Whole cultures and nations are framed by habitus. How different is a nation built on thrift from one built on consumption! The United States became an economic powerhouse because of the virtues of hard work and thrift. Today the vices of laziness and consumption are growing and the United States is losing her historic global leadership.
Jesus Christ calls us to freely and internally govern ourselves according to “all that he has commanded” (see Matthew 28:19-20). Psalm 119 opens by extolling the wonder of God’s laws and the importance of our reflection on and obedience to these laws.
Blessed are they whose ways are blameless, who walk according to the law of the Lord.Blessed are they who keep his statutes and seek him with all their heart. They do nothing wrong; they walk in his ways. You have laid down precepts that are to be fully obeyed. Oh, that my ways were steadfast in obeying your decrees!
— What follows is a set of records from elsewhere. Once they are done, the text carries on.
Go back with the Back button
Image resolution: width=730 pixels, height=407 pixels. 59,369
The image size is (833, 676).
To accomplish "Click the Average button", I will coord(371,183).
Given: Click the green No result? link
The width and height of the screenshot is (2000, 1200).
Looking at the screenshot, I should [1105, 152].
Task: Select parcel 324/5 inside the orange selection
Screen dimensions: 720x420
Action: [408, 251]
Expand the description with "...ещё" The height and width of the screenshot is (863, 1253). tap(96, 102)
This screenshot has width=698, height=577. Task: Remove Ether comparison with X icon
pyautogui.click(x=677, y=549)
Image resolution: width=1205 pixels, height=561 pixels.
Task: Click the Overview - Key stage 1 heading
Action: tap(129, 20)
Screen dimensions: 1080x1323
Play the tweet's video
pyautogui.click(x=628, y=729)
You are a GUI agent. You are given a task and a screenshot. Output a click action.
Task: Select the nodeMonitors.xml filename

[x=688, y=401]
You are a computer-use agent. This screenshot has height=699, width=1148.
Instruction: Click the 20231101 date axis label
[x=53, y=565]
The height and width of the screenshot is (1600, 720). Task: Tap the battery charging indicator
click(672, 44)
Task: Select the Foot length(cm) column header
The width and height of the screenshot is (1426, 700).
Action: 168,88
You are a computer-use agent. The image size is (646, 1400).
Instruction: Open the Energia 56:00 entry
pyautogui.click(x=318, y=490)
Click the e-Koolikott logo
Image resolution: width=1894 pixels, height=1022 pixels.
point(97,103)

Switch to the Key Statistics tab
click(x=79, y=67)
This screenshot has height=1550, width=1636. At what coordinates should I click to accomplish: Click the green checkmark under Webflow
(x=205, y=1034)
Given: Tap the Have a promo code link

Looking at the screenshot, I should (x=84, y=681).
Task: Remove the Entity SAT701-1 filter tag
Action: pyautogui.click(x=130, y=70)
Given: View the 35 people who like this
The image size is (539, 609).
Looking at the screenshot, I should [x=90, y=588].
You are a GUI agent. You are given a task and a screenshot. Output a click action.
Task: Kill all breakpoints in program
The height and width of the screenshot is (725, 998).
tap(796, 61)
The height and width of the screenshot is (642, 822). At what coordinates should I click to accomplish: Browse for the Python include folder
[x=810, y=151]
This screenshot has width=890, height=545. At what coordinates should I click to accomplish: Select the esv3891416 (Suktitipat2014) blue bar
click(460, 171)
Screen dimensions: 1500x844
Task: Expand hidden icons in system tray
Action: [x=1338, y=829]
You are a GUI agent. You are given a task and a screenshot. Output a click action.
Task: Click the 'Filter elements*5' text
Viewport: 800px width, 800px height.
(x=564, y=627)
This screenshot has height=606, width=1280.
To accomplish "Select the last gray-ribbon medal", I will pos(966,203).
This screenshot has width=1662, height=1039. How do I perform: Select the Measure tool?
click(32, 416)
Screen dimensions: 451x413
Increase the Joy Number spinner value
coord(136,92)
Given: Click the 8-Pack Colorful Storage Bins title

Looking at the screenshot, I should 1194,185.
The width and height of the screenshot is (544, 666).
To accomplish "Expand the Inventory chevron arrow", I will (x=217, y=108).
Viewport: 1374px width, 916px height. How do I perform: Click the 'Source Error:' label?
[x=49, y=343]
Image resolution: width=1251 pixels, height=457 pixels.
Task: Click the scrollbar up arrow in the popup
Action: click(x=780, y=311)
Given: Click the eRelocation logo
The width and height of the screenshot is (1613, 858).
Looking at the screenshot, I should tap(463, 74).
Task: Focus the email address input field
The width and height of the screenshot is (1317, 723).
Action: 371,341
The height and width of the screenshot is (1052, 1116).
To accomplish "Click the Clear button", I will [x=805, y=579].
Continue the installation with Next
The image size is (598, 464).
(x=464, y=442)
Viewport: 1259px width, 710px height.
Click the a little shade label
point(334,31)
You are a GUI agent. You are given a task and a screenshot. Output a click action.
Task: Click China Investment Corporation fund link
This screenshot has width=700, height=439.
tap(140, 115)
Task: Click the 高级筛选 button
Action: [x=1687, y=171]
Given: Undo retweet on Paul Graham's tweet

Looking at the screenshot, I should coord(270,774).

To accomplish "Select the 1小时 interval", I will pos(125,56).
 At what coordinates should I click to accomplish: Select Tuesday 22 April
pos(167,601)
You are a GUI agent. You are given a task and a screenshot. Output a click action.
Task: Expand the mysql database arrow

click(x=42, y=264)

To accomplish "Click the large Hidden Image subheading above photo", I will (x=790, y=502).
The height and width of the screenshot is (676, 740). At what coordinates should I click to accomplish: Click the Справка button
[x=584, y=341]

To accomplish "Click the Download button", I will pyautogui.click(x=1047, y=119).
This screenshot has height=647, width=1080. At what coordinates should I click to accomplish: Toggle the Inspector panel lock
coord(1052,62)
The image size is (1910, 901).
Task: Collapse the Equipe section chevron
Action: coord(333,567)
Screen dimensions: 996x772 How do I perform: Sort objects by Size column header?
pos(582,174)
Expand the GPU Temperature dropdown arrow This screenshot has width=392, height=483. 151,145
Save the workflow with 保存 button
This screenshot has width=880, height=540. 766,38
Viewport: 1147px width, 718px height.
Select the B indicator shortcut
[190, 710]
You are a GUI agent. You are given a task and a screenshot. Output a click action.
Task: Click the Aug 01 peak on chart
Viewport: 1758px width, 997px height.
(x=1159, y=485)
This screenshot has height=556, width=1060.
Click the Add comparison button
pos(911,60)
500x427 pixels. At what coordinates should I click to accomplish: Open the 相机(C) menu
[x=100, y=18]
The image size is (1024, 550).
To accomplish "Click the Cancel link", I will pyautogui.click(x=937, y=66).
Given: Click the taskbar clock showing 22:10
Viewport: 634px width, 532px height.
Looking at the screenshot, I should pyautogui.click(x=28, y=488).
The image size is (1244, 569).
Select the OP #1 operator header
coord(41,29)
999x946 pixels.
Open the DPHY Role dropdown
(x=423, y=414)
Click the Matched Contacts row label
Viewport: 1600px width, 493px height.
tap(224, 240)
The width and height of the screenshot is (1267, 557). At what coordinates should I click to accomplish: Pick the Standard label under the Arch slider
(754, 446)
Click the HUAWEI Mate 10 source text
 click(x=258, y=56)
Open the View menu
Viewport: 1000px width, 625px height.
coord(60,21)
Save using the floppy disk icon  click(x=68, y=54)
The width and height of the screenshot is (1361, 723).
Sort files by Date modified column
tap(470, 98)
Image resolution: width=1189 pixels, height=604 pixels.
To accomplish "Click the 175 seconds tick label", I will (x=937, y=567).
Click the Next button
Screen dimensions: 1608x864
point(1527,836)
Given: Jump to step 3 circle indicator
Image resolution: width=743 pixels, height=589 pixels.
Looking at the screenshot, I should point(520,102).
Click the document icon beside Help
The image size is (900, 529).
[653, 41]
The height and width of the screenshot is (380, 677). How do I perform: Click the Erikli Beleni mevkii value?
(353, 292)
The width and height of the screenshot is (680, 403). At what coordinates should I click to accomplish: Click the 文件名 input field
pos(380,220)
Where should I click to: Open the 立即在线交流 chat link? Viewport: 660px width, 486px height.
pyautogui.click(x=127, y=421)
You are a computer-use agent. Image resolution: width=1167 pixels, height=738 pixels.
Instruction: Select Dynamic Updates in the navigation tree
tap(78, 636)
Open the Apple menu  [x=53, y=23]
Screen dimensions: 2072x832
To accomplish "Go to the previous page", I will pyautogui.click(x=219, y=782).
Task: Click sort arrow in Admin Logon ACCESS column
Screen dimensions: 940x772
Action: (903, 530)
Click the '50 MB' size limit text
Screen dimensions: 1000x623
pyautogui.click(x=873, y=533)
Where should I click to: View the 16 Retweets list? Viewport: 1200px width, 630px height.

Then I would not be put to shame when I consider all your commands. I will praise you with an upright heart as I learn your righteous laws. I will obey your decrees; do not utterly forsake me. – Gary Brumbelow, adapted from a forthcoming book by Darrow Miller
2 Comments
Katy
December 30, 2010 - 12:52 pmInteresting. I think the primary fallacy that causes us trouble as humans is that we depend upon our own reason even when it is contrary to an act of faith or obedience – or dependence upon God’s reason. God has been known to ask his followers to perform things that seemed highly illogical to all around, and even the person obeying, at the time, but made a lot of sense in the end.
Gabe
January 4, 2011 - 11:35 pmHey Katy. I agree with you to an extent. However, if you look at how free men like Paul was in his age to let reason play a great part in daily life and yet how given over he was to faith and obedience it seems that in todays age we have given reason less of a place it should have in our lives.